The deal to bring General Electric’s headquarters to Boston involves a package of city tax breaks and state grants, which increased significantly in size while courting the company north from Connecticut. There’s also the likelihood of a tricky public-private real estate structure that officials have not yet fully explained because they remain in negotiations with the company.
It’s complex and still fairly unclear. But here’s what we know so far about the deal that helped lead GE to pick Boston in January, and the Seaport District property it chose to make its new home in March:
- The city offered GE $25 million over 20 years in a property tax break, and the state offered $120 million in grants that could be put toward public works to support the new headquarters.
- Gov. Charlie Baker’s administration said in January that the state grants could go toward projects on public property including new roads and highway ramps, water and sewer infrastructure, public parking facilities, utility work, or site demolition and remediation.
- City documents released Thursday, and first uncovered by The Boston Globe and WCVB, show that the city and state started negotiations by offering a much smaller incentive package. The city at first considered a property tax break of $8 million to $12 million, and the state had considered a package worth less than it wound up offering as well.
- In March, GE announced it had found its site: It would buy a chunk of generally unused land owned by Procter & Gamble, at the edge of its Gillette headquarters. The 2.5 acres of land include two buildings once used by Necco and an expanse of asphalt.
- In the face of activist opposition, Boston Mayor Marty Walsh has argued that even with the tax break, GE’s new headquarters will generate more in property tax revenue than the site would otherwise if it sat undeveloped.
- The property could generate $48 million over the 20 years of the tax break, meaning the city could still pocket about $23 million, according to the Globe. Meanwhile, The Boston Business Journal says the property could generate $35 million in gross tax revenue over that period.
- It’s difficult to say what the lot generates in taxes now, since it is just a portion of a larger parcel owned by P&G. But P&G pays less annually for the full parcel than GE would for its proposed property, the Globe reports.
- GE plans to occupy the two Necco buildings and build a new third facility. The two existing buildings account for about 100,000 square feet of space between them, and GE CEO Jeff Immelt pegs the total headquarters size at 300,000 square feet.
- Immelt has said that he expects the headquarters project to cost between $80 million and $100 million.
- The headquarters will employ about 800 people — 200 corporate types, plus 600 developers and project managers split between different GE divisions.
- Here’s where things get complicated. The Boston Redevelopment Authority could wind up taking ownership of the Necco buildings with GE leasing them, the Globe reported last month.
- Details remain scarce about how that would work, because GE and city officials say the arrangement remains under negotiation. But per the terms of the city’s agreement with the company, GE would be responsible for the operation and renovation costs of the Necco buildings. It would not have to pay rent to the BRA.

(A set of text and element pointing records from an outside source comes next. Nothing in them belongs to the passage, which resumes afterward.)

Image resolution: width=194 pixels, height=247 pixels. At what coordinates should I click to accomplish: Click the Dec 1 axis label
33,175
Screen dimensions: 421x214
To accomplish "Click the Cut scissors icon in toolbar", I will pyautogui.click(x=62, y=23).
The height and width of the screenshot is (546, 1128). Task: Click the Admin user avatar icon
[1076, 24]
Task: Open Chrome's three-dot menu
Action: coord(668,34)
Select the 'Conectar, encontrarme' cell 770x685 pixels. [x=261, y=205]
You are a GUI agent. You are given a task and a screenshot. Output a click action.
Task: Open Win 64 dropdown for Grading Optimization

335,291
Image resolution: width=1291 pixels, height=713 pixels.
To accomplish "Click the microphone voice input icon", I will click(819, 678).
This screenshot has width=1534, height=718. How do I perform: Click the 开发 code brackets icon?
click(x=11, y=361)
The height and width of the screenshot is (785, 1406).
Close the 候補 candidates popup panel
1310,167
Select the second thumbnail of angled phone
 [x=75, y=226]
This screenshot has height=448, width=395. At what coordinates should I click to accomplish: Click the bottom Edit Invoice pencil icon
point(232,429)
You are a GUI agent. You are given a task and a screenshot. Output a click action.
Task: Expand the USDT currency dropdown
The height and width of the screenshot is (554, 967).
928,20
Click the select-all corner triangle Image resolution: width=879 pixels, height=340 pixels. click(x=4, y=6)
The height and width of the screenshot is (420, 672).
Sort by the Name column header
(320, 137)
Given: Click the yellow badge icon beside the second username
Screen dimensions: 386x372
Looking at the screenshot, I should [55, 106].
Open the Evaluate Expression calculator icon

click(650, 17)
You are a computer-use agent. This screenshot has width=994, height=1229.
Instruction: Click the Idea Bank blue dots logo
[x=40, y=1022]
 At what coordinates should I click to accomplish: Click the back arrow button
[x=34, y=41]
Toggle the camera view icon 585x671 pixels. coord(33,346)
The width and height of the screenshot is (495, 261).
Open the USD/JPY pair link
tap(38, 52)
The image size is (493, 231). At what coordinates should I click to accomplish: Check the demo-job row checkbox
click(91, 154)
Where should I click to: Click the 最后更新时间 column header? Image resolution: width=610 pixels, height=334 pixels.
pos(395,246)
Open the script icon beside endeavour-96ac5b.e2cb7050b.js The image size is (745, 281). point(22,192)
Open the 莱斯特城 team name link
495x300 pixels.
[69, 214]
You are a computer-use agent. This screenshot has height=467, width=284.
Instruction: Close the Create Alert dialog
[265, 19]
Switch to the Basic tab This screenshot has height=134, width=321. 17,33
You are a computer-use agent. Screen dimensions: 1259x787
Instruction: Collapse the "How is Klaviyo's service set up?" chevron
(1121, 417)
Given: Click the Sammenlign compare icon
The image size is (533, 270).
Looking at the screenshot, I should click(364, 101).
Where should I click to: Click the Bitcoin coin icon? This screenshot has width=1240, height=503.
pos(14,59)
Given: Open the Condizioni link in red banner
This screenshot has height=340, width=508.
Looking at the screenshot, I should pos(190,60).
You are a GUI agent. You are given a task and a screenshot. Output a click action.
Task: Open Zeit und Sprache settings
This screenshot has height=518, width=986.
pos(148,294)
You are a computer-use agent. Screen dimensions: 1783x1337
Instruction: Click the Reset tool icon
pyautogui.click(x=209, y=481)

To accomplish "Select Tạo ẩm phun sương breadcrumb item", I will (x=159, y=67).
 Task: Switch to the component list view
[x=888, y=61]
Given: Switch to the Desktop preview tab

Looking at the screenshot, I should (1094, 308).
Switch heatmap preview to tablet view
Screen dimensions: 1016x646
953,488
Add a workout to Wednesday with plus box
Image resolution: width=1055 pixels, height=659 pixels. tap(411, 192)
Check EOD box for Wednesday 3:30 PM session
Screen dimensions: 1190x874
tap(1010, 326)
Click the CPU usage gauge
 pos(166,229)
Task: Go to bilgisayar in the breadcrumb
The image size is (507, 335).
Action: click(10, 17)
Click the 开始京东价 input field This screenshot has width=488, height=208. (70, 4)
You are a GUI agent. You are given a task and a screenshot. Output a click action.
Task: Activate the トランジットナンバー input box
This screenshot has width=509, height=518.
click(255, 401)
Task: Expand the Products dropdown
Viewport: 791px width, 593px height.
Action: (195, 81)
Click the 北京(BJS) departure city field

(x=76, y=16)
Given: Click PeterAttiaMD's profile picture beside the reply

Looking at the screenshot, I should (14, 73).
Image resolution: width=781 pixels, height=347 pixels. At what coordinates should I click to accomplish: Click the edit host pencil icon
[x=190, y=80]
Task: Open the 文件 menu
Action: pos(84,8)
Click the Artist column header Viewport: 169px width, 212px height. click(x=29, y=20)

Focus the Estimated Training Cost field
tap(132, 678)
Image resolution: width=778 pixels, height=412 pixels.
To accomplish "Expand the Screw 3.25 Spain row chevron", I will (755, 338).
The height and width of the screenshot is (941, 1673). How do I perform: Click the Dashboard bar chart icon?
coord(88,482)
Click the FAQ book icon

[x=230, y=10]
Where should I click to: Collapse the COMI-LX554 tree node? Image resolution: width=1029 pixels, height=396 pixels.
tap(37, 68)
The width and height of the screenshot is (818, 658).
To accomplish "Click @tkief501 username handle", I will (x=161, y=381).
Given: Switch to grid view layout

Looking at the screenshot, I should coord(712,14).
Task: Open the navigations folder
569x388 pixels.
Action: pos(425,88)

- BRA spokesman Nick Martin would not comment on the GE deal specifically, but said that when a private company occupies city-owned land it doesn’t mean the company won’t pay taxes on the land. And the Globe reported that John Barros, Walsh’s economic development head, said GE would still be taxed based on those buildings.
- How the BRA would take ownership after GE purchases the land from P&G is unclear. Globe reporter Jon Chesto tweeted that one form of the plan under consideration would see GE own the new building, while giving the two existing buildings to the BRA for free.
- Barros said that is one possibility. But he also outlined another this week: The $120 million in state grant money used to lure GE to Boston could actually be used to finance the BRA’s purchase of the land from P&G.
- If the BRA owns the property, the state grant money could also be used to rehab the Necco buildings, because those buildings would be public property. “If GE owned the buildings itself, it would be unable to utilize a bulk of those incentives on what would be essentially private property,” the BBJ reported last week.
- GE plans to complete the move by the end of 2018. Executives will begin occupying temporary headquarters this summer.